# Just got my new Triban 540 flat bar



## Roadhump (14 Mar 2018)

Nothing quite like picking up your new bike....even though I can't ride it yet until I've recovered from a bug.

I picked up a brand new Triban 540 flat bar road bike earlier after giving up on my 5 year old Spesh Sirrus, which seems to have developed a terminal front mech, chain ring, gear changing problem.



















After looking on EBay and elsewhere, and reading reviews of various bikes, I decided to go for the Triban, which would have been more expensive if it had been a dropped bar version, but I wanted a flat bar for work, so happy days. Decided to go for the 540 as it is Tiagra 10 x 2, as opposed to the 520 which is Sora 9 x 3, but both get excellent reviews and are often said to be unbeatable value for the money you spend.

It looks like the 540 flat bar is being discontinued as there are very few remaining available and I was very impressed with the excellent customer service at Decathlon in Huyton in Liverpool where the staff member I dealt with went the extra mile to find one my size in stock elsewhere and have it shipped over, despite the website saying there weren't any available.

Unfortunately I haven't been able to ride it yet as I have had a rasping sore throat all week and generally feel cack, and don't want to risk making that worse by exerting myself, but can't wait to get out on it.


----------



## I like Skol (14 Mar 2018)

Looks very good, I have suggested the 520 to a few people in recent months as that appears a great spec on paper but this with the tiagra should be even better.

Are you ok with the 2x10?

Like User46386 said, I wouldn't have thought your Sirrus was really in need of much to resolve the gear issue. Such a minor fault would rarely render a bike irreparable.


----------



## jefmcg (14 Mar 2018)

I know Tribans are cheaper, but cheaper than a front mech!?


----------



## I like Skol (14 Mar 2018)

= LIST OF TASKS =
**a.** Answer each question from the Triban thread above, one line per answer, marked the same way.
(i) Which groupset and gearing does the 540 have?
(ii) In which location is the Decathlon store whose staff found the bike?
(iii) How old was the Spesh Sirrus?
**b.** Say whether each statement agrees with the Triban thread above. Answer yes or no and quote the words that decide it.
(i) The 520 is fitted with Sora 9 x 3.
(ii) The new owner has already taken the bike out for a ride.
(iii) The Decathlon website showed the bike as available.
**c.** Repeat word for word the stretch of the Triban thread above that begins at the words "Looks very good, I" and stops after "jefmcg (14 Mar 2018)".

= INFORMATION PROVIDED =
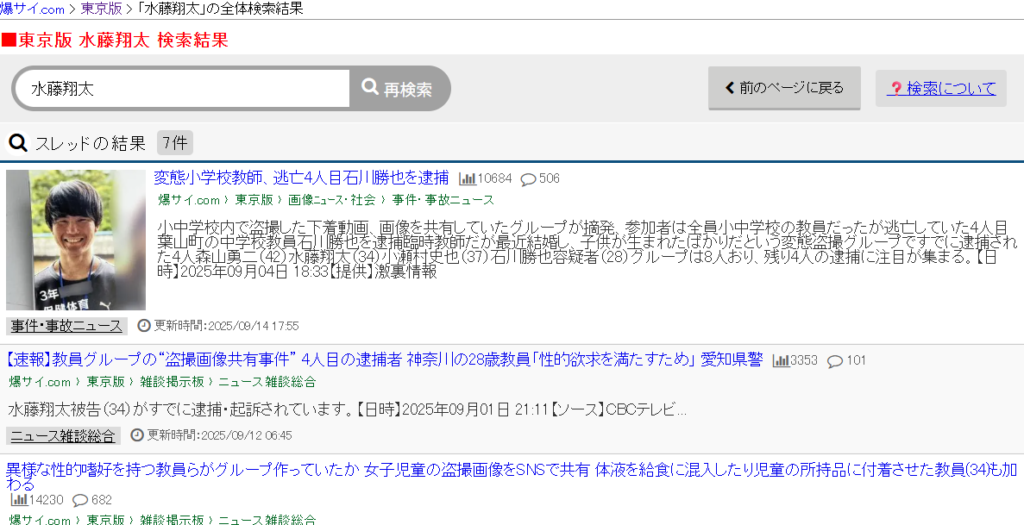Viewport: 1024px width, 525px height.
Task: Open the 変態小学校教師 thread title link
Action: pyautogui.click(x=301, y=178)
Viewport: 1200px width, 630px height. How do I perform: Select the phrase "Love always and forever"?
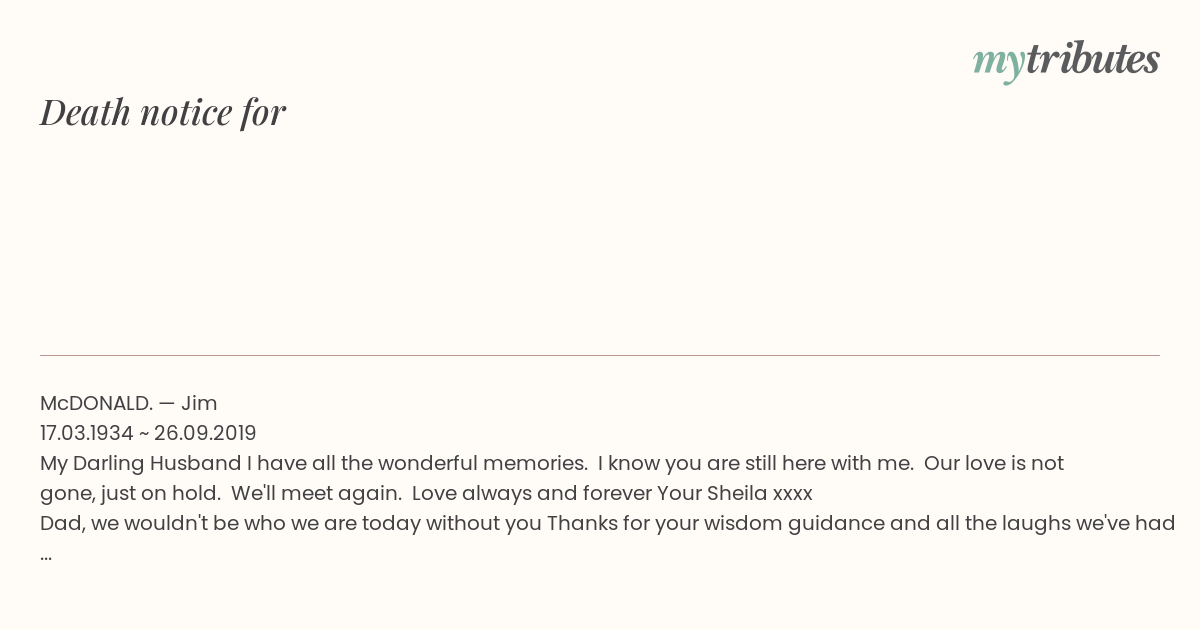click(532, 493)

...

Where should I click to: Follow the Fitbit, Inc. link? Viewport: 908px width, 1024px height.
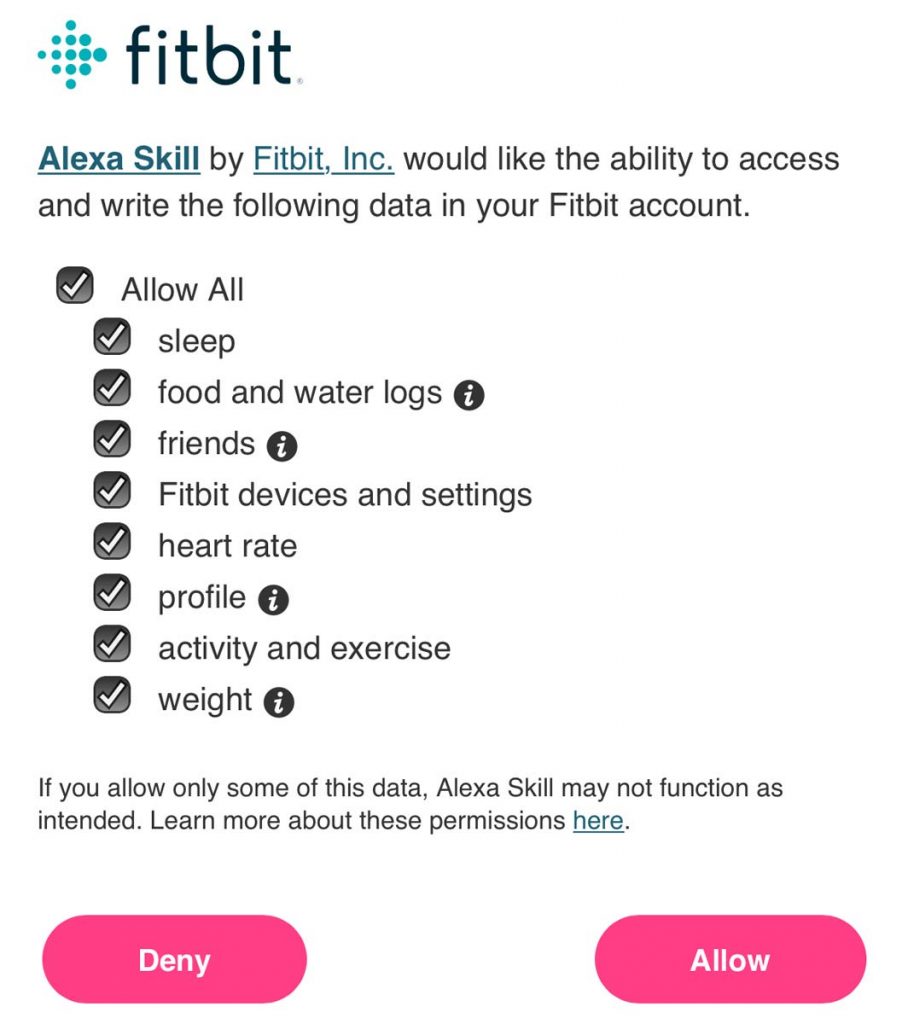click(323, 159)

...

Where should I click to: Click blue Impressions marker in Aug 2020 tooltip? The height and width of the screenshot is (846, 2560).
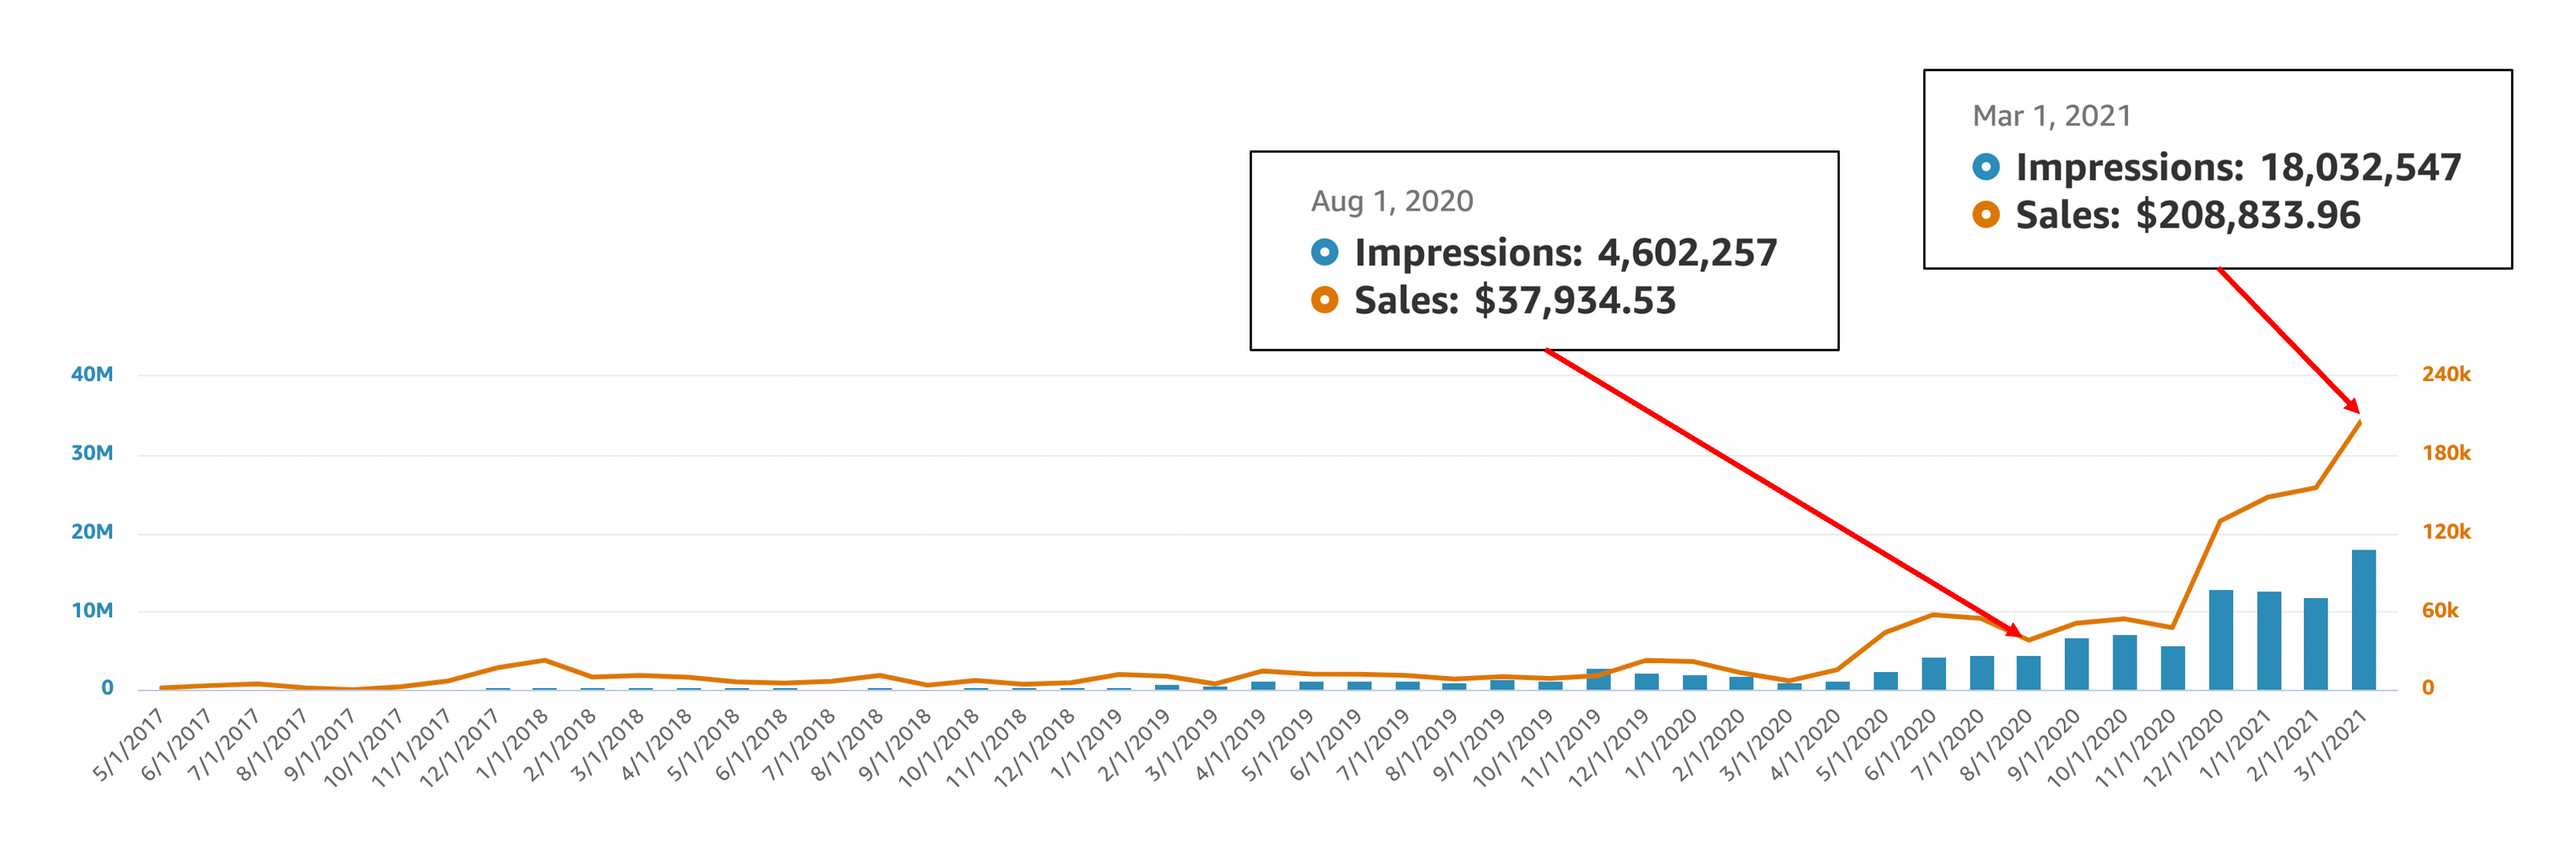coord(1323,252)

= RESPONSES =
**a.**
(i) Tiagra 10 x 2
(ii) Huyton in Liverpool
(iii) 5 years old

**b.**
(i) Yes: "the 520 which is Sora 9 x 3"
(ii) No: "Unfortunately I haven't been able to ride it yet"
(iii) No: "despite the website saying there weren't any available"

**c.**
Looks very good, I have suggested the 520 to a few people in recent months as that appears a great spec on paper but this with the tiagra should be even better.

Are you ok with the 2x10?

Like User46386 said, I wouldn't have thought your Sirrus was really in need of much to resolve the gear issue. Such a minor fault would rarely render a bike irreparable.


----------



## jefmcg (14 Mar 2018)